Mark has since then read many, many wonderful books, and his fans have enjoyed the heck out of watching him discover all these worlds and characters. And for a commission of $20, I think it is, he'll add to his written review video footage of him reading the chapter aloud. And that's the best. His reactions are priceless, hilarious and touching by turns.

So about a year ago he embarked upon a chapter-by-chapter read-through and review of Terry Pratchett's Discworld novels. In--and this is important--the order that they were published. (Which means he's only now making his way through Eric.) Discworld fandom is large and it is contentious; veterans will often try to curate newbies' experiences by telling them which books to read first. "Oh, don't start with Colour Of Magic, he hadn't gotten good yet, you'll be turned off. Read Reaper Man first," or, "Rincewind is tiresome. Read the Vimes books instead," or whatever they'll recommend.

Which is understandable, but at the same time, it's kind of arrogant. Like, dude, you're so proud of having been around when Colour of Magic came out, you read them in publication order because you had no choice--you still fell head over heels in love with them. Why do you think someone approaching them for the first time today couldn't do the same? Why do you think they need you to shepherd them through the experience? And why is it so important to you that they come to the same conclusion about the characters that you did?

Sometimes it's understandable, like I said; you love a thing, you want them to love it too. You want to spare them the jarring moments of the not-quite-good-enough. But sometimes I think, there are some fans who have a bit of ego involved in being the living filter through which someone experiences the material. I suspect that, either consciously or un--, it makes them feel important.

To hell with that. Mark is going into this as completely unspoiled and unbiased as a reader on publication day would, only without the three-year wait between The Colour of Magic and The Light Fantastic. His spoiler policy is aggressive, and I share it: If I haven't gotten there yet, don't talk about it. Allow me to experience it the way you did--without you hanging over my shoulder saying, "Oh, this is when it gets good" and "Just wait until you meet [CHARACTER] in Chapter [X]!"

I only heard that this was a thing the week after Terry Pratchett died. And it's been fantastic. I've been watching his videos or, where appropriate, converting them to MP3 and listening to them in the car. Not only does it convert these old familiar books into brand new experiences for me, but it comes at a time when 1. I wanted to commemorate the author's passing with a read-through of my own, but 2. all my books are in storage and I can't easily get to them. So I get to have Mark read them to me! And I get to hear him react to the awesomeness! And the hilarity! And the puns, dear Gods, the puns. (Oh Gods the "horse d'oeurves" pun. Mark's reaction to the pun. It takes him like three minutes to get past it, it hits him that hard. I love Mark this much, y'all.)

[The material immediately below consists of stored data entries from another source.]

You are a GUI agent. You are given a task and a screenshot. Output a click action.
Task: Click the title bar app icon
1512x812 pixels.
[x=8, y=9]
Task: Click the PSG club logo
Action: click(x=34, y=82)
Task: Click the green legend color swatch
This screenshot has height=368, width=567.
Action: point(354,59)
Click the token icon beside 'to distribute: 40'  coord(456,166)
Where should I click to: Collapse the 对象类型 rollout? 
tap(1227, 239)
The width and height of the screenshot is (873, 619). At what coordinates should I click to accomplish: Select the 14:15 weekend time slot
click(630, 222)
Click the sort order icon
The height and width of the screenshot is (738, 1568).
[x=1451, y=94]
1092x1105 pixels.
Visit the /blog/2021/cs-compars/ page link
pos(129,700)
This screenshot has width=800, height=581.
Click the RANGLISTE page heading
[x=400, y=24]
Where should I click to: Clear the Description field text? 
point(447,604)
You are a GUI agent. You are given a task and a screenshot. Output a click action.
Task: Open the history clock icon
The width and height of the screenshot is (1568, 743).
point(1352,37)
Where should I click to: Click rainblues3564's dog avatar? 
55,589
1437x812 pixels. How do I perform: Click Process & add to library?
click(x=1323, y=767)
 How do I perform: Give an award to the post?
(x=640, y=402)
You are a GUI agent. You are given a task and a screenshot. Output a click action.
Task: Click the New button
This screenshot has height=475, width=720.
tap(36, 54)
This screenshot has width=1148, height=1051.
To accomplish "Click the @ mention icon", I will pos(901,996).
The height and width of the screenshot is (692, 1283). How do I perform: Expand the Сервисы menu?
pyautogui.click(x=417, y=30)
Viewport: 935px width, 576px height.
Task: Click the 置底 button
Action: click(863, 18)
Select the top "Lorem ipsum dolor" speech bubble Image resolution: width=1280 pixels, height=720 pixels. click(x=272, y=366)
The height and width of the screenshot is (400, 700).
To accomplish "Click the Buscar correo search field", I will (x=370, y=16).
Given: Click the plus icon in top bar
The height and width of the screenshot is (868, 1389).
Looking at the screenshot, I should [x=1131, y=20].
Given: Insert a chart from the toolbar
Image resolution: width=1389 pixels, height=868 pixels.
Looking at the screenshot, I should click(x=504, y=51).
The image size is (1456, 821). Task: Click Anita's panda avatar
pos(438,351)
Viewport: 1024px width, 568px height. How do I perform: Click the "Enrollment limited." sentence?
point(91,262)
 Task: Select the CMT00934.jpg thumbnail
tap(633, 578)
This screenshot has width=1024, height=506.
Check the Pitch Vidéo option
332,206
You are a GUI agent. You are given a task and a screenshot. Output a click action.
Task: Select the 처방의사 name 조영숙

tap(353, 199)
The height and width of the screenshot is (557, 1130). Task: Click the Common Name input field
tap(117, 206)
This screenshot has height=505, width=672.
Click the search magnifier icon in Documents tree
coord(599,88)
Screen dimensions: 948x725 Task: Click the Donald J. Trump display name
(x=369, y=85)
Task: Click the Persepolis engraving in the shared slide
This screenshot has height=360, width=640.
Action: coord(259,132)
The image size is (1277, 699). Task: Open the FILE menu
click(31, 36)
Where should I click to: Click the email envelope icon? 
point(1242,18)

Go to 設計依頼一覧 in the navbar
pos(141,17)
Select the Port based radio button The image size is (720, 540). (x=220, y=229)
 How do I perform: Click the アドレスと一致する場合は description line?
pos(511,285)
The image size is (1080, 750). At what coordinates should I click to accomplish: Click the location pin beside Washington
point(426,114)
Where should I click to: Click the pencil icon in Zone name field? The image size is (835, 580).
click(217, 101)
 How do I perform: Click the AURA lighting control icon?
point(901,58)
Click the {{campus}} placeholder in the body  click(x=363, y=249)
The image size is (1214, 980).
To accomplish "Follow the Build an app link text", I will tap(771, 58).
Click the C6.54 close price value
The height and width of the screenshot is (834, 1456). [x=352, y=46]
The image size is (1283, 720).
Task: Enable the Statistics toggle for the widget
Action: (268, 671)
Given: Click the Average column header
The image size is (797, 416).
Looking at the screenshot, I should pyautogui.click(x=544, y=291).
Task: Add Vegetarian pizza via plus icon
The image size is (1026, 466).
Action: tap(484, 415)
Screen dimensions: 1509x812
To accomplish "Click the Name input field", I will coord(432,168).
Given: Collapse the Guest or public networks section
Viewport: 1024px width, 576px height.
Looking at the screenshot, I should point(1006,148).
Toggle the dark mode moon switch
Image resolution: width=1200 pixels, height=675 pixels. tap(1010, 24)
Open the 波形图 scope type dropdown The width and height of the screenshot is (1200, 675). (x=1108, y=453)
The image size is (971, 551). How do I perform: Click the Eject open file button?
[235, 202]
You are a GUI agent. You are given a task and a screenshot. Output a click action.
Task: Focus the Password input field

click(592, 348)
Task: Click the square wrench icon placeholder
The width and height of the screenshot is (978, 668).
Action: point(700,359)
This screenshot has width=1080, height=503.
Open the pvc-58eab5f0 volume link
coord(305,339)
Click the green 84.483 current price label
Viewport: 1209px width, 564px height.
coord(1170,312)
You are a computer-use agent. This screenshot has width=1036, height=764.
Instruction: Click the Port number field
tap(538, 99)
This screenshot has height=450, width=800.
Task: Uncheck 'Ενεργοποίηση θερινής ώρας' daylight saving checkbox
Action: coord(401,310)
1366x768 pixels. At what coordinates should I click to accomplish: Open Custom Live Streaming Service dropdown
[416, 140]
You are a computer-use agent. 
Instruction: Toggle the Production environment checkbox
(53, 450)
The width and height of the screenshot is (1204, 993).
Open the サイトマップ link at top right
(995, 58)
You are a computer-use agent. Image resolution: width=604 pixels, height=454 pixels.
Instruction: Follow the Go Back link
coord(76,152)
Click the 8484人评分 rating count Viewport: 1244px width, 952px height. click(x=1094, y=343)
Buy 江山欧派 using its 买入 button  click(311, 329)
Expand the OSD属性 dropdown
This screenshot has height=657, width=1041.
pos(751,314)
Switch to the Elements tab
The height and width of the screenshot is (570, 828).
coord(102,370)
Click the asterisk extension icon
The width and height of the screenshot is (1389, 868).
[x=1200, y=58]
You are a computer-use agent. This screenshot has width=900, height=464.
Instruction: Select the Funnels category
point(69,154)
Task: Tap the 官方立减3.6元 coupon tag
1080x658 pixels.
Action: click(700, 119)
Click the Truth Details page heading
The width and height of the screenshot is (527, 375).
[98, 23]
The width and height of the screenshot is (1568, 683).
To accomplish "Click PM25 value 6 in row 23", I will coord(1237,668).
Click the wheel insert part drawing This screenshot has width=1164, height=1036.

I've just gotten up to Mark's read-through of Mort. And it occurs to me I may never actually have read Mort before. I could swear I'd borrowed it from a friend back in the late '90s, but I'm not recognizing any of it at all. Maybe my memory isn't intact--which would be odd, for me--but maybe The Last Continent isn't the last Discworld book I've yet to read? This is such a treat.

Like I told John, "Mark's reading Discworld! Expect my productivity to dip a bit." And so it has. Drat.